Want to build a feed generator, real-time analytics dashboard, or bot that responds to Bluesky events? You need the Firehose - Bluesky's real-time event stream. This guide covers everything from what the Firehose is to building applications that consume it.

What is the Bluesky Firehose?

The Firehose is a live stream of every public event that happens on the Bluesky network. Every post, like, repost, follow, block, and profile update flows through this stream in real-time.
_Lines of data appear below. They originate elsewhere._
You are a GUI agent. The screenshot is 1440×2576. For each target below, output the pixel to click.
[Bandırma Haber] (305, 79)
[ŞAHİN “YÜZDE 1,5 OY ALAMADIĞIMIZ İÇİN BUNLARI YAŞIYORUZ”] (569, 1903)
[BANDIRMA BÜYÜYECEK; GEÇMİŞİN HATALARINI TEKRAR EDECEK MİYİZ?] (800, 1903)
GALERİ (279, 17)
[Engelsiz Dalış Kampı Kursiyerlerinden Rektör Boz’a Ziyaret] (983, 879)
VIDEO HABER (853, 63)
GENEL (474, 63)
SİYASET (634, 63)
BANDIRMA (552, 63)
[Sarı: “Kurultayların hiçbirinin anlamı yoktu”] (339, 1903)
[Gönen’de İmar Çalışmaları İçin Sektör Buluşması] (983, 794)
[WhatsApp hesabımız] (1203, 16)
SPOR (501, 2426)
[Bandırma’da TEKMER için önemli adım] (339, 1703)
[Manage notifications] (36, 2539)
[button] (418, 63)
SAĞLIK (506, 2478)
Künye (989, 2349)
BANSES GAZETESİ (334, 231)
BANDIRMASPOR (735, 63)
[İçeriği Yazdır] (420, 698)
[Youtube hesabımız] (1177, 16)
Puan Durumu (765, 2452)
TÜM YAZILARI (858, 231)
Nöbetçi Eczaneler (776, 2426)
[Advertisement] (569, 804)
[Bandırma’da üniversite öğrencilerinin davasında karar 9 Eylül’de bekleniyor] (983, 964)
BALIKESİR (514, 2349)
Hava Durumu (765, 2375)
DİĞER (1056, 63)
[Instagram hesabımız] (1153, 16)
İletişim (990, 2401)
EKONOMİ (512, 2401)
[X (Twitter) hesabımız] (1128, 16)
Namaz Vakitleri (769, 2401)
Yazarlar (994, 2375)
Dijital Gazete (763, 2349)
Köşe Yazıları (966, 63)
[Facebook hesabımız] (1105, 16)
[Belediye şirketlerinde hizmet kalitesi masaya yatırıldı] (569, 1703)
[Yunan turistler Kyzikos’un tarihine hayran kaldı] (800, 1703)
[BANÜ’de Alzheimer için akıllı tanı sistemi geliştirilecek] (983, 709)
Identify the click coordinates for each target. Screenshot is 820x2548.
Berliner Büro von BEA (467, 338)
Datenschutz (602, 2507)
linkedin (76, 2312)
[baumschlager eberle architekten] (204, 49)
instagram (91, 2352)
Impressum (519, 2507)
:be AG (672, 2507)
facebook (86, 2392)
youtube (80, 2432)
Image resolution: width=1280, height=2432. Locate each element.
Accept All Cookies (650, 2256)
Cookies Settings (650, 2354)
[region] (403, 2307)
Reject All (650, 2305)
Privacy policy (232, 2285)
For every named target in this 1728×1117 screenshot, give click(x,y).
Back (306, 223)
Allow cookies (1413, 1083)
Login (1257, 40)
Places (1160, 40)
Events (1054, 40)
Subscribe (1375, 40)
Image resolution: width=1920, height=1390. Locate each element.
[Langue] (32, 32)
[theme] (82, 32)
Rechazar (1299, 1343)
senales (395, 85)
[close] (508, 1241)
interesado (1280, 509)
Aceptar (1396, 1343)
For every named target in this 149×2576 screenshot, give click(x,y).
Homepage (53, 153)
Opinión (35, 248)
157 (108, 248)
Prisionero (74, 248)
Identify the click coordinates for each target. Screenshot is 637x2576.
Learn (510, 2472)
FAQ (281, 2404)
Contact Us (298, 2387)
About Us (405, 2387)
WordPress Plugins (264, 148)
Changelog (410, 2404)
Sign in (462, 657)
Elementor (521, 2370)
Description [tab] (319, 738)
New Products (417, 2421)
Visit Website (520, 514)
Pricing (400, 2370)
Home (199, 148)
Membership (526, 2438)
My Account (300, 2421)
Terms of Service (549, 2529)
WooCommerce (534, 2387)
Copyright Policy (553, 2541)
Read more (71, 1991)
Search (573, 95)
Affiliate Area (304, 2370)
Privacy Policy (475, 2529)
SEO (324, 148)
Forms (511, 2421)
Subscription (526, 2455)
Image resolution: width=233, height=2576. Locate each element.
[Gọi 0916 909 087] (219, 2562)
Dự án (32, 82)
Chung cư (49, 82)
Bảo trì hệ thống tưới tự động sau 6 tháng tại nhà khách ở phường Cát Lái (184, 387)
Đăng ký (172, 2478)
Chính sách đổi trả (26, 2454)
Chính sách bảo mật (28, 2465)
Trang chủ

Think of it as a river of data constantly flowing from all Bluesky users. By tapping into this stream, you can:

  • Build custom feeds - Filter and curate posts for specific audiences
  • Create analytics - Track trends, popular topics, and network statistics
  • Power bots - Respond to mentions, keywords, or specific actions
  • Send notifications - Alert users when something relevant happens
  • Archive content - Store posts for research or backup

Two Ways to Access: Firehose vs Jetstream

Bluesky offers two ways to consume the real-time stream:

1. Raw Firehose (com.atproto.sync.subscribeRepos)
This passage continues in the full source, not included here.